# Homemade Dog Food



## RangersMom (Aug 7, 2015)

I am curious for thoughts and opinions on the following recipe. I've been researching raw and homemade diets because of Ranger's severe food allergies and came across this. What are your thoughts? 

Chicken and Rice Dog Food Recipe - Homemade Dog Food


----------



## Quossum (Mar 18, 2011)

Sounds like they're trying to sell the supplements.
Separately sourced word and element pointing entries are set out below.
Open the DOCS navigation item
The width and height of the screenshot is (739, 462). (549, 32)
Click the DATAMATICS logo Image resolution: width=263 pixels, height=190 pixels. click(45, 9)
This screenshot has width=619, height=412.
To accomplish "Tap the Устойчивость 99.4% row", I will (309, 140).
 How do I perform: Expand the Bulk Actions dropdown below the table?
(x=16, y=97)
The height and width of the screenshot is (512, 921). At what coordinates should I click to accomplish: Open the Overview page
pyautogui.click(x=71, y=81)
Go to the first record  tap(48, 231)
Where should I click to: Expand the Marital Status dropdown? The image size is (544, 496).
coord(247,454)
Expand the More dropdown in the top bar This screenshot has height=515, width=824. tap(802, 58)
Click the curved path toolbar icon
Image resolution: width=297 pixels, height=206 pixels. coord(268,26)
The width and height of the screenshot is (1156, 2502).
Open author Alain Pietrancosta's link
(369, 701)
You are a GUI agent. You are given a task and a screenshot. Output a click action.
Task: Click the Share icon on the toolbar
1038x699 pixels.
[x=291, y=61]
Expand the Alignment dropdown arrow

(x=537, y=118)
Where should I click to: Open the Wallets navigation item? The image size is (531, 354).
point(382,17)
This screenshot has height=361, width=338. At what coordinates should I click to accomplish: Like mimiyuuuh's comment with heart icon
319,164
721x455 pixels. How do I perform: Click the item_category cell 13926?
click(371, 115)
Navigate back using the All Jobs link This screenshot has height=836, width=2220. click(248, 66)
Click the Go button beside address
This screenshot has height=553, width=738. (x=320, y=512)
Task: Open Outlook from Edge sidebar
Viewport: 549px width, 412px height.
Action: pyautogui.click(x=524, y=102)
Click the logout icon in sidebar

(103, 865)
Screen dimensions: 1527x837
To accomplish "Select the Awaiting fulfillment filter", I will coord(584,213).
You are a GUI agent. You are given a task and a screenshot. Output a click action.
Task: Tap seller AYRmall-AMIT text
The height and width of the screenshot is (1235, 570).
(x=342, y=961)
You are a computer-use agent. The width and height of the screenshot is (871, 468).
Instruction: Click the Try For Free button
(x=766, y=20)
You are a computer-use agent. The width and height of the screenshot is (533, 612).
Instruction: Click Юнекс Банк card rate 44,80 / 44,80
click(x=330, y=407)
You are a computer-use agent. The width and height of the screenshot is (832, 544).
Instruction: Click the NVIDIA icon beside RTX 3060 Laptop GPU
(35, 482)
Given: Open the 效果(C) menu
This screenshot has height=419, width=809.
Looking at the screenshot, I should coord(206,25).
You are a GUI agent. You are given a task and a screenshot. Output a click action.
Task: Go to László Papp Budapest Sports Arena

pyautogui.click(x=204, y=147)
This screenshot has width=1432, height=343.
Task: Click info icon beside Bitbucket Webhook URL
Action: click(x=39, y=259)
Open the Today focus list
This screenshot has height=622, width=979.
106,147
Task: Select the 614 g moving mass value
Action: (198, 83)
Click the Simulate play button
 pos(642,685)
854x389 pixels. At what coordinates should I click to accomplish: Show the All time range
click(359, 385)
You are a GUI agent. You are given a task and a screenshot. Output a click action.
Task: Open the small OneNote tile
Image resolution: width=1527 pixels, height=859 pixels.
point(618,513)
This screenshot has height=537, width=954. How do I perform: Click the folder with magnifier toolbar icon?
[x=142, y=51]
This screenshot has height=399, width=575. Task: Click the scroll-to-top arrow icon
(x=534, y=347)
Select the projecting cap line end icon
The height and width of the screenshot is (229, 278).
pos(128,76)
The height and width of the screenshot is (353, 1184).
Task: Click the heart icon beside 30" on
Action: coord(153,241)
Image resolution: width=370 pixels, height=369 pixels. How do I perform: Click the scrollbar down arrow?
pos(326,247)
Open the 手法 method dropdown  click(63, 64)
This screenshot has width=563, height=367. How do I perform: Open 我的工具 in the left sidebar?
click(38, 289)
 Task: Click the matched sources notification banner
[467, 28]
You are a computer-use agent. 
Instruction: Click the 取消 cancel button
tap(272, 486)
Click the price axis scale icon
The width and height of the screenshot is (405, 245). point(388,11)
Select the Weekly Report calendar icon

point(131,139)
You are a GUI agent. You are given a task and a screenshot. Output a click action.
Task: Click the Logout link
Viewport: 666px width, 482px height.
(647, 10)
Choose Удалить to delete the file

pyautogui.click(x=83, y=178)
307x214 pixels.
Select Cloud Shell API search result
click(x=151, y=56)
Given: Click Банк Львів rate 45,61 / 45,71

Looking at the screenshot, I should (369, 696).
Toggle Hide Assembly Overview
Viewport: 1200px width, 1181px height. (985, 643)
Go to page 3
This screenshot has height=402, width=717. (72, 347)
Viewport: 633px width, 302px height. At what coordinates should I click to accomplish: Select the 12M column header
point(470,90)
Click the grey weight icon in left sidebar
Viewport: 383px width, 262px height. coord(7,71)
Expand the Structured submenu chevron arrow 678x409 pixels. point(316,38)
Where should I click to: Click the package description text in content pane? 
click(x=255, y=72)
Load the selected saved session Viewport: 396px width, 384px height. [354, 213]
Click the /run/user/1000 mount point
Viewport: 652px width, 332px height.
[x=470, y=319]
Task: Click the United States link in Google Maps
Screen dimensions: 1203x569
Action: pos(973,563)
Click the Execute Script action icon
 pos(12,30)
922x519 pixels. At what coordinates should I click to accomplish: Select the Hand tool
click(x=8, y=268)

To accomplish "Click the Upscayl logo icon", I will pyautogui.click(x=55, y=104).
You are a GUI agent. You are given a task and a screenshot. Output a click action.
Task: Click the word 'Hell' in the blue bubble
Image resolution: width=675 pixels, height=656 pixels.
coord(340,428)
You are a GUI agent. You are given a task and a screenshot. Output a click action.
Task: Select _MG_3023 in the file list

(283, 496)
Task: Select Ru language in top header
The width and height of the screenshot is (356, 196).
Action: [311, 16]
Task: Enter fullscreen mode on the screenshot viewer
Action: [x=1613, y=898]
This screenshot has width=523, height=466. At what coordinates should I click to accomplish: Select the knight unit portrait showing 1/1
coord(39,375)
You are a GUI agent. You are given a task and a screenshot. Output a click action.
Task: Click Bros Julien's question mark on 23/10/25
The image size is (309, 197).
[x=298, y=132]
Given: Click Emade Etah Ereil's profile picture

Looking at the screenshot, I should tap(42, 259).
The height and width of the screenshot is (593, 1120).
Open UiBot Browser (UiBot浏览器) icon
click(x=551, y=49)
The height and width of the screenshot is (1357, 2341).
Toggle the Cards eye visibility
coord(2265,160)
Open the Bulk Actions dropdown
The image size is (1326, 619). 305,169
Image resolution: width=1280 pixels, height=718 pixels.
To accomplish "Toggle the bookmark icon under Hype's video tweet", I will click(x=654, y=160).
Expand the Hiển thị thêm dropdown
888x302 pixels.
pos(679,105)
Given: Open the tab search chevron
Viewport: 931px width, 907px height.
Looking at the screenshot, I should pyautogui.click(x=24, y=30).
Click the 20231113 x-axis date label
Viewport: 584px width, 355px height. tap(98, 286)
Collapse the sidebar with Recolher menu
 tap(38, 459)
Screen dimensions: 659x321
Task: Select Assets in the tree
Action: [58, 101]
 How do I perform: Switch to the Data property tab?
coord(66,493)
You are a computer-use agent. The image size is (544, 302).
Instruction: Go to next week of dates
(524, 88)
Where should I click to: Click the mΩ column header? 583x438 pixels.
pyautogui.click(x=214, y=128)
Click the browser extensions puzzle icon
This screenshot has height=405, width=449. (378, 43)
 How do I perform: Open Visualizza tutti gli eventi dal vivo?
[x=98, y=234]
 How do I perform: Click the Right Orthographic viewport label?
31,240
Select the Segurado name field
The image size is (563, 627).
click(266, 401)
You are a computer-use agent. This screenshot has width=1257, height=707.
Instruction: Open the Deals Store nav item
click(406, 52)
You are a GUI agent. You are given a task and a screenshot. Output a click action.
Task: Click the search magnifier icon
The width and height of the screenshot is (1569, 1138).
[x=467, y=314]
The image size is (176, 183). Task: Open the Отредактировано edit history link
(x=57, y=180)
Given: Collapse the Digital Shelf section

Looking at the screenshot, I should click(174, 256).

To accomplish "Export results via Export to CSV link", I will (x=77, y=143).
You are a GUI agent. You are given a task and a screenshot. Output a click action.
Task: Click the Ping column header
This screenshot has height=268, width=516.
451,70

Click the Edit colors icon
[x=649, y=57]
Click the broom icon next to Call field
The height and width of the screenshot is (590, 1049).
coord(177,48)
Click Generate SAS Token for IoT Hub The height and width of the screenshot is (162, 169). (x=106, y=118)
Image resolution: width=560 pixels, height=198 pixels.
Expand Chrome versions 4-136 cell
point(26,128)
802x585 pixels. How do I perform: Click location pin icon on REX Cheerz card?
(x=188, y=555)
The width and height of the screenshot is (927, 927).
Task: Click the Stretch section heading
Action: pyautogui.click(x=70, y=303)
Dogs have no nutritional need for grains like rice. 
They do not need to have their chicken cooked (though if you do give them cooked chicken, this site is correct that the bones should be removed. Raw chicken with bones is fine.)
The eggs are fine, but that's a lot of them in one batch.

Just my thoughts.

Disclosure: I'm a PMR (Prey-model Raw) feeder. I feed meat, ground organs, and occasional tripe. I do sometimes put salmon oil on their food. I don't feed any other supplements or vitamins, and no grains of any kind. (I'm not as picky about treats, so I'm sure my dogs get minimal grains in the occasional dog biscuit or training treats, but even those I try to avoid grains if I can.)

--Q


----------



## fjm (Jun 4, 2010)

I am a great believer that feeding a range of different foods is better than relying on supplements - and safer too. There is a bit of a question mark over rice at the moment, given the high levels of arsenic and other nasties found in it - not enough to be dangerous as an occasional meal, but perhaps enough to be careful about including it as a regular, major ingredient.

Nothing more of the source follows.